Avec "La haine du poil", Juliette Mancini questionne le rapport des femmes à leur pilosité
"Scritch", "Frrr", "Vrrr", bandelettes de cire, rasoir ou appareil d'épilation, les rituels liés à l'épilation sont le lot de nombreuses femmes. Des rituels parfaitement intégrés, mais dont il est nécessaire d'interroger la légitimité. Si la bande dessinée "La haine du poil" a pu voir le jour grâce aux dessins délicats de Juliette Mancini, l'idée de base vient du sujet de thèse de la psychologue Sara Piazza consacré à la représentation du sexe féminin.
Avec l'aide d'Alexia Chandon-Piazza, artiste et psychologue, les trois femmes ont décidé de créer un scénario en étendant cette thématique aux poils et aux cheveux des femmes.
Partir du quotidien
Une ado de 14 ans qui veut intégralement se raser comme ses copines, un chien tête en bas à trois pattes (position de yoga) en mini-short ou une épilation du sillon interfessier, dans la BD "La haine du poil", les préoccupations du quotidien sont illustrées avec beaucoup de tendresse et aucun jugement.
Les différentes protagonistes s'épilent ou non, se questionnent sur leur pilosité, tout en affrontant des injonctions sociales pas toujours tendres à leur égard. Juliette Mancini croque les corps féminins de l'adolescence à la vieillesse. La bédéaste s'est également amusée à dessiner des poils qui parlent.
Remonter aux sources
Non contente d'illustrer des scénettes du quotidien où les hommes ne tiennent pas toujours le beau rôle, "La haine du poil" prolonge la réflexion en évoquant différents mythes historiques. La force magique et virile logée dans la chevelure de Samson, la Gorgone de Méduse ou encore Baubo, servante de Déméter, qui pour consoler sa maîtresse de la perte de sa fille, souleva ses jupes et exhiba sa vulve.

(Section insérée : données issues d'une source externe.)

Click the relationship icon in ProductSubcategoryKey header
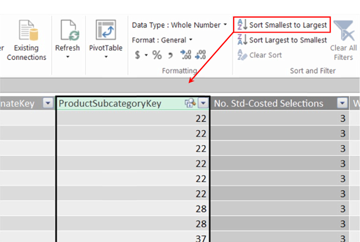 click(x=189, y=104)
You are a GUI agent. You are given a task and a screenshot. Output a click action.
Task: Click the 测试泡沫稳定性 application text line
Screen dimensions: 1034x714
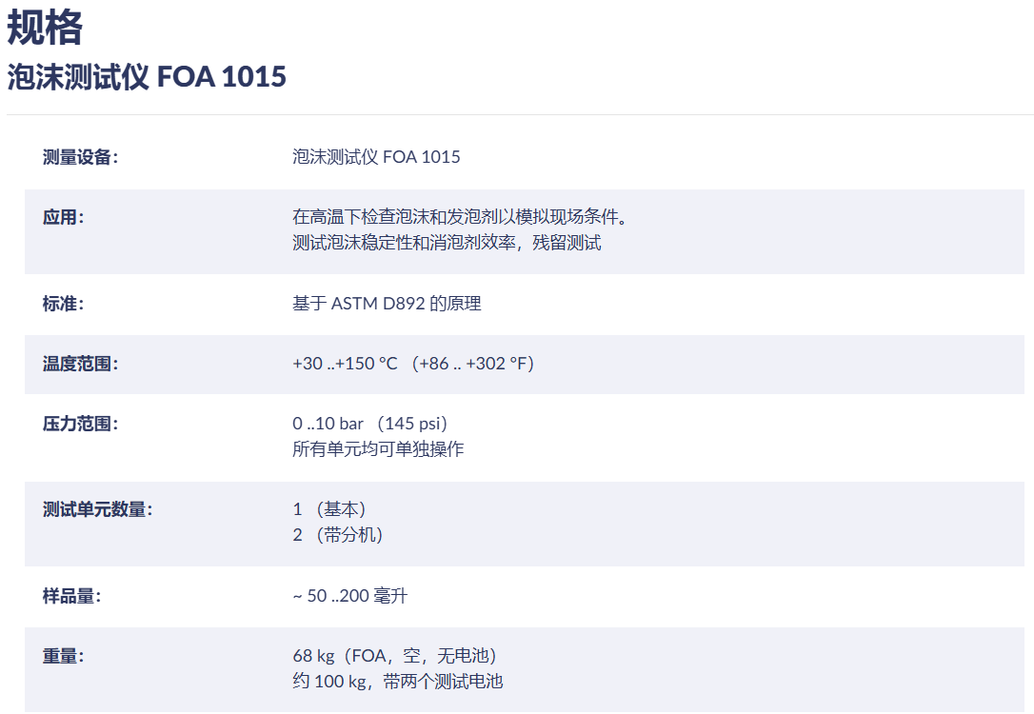(447, 243)

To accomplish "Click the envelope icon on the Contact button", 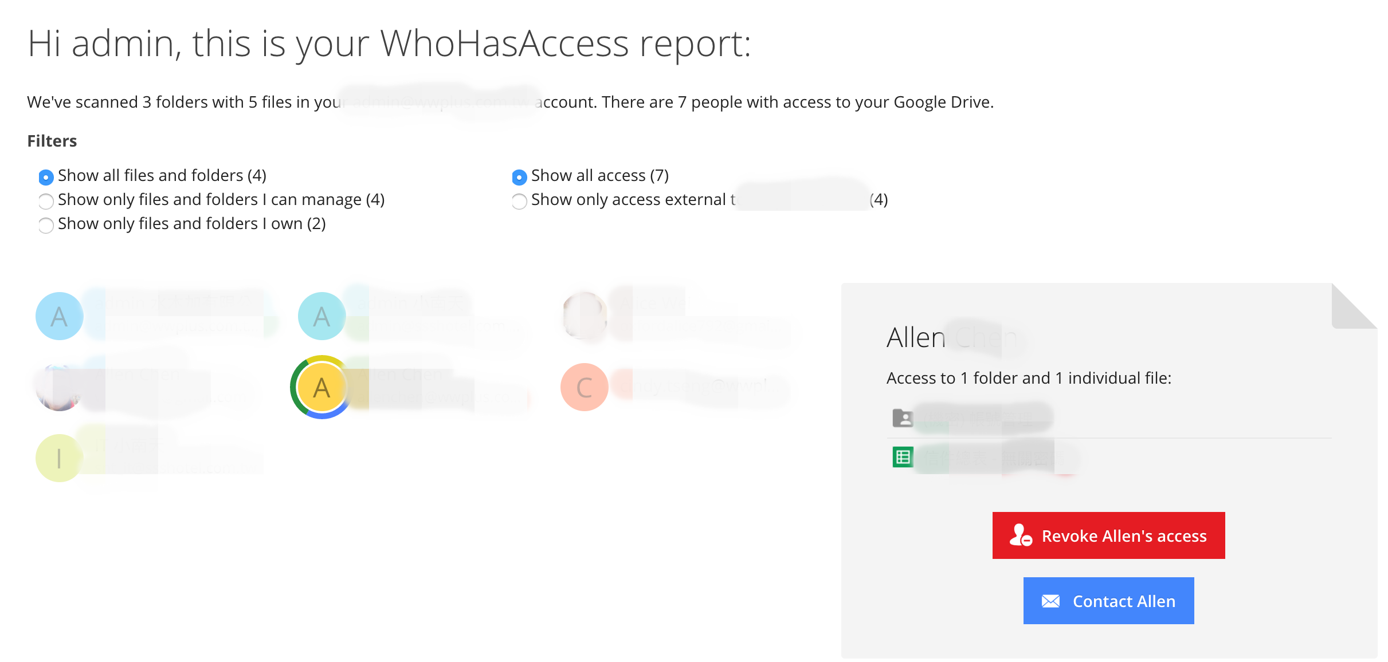I will pos(1050,601).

Les poils renvoient à l'aspect pulsionnel de la sexualité et si cet aspect est valorisé pour les hommes, il l'est beaucoup moins pour les femmes. Dans le monde de l'art, le sexe féminin est souvent glabre. Et dans le fameux tableau "L'origine du monde" de Gustave Courbet où il est poilu, la tête de la protagoniste est en revanche cachée.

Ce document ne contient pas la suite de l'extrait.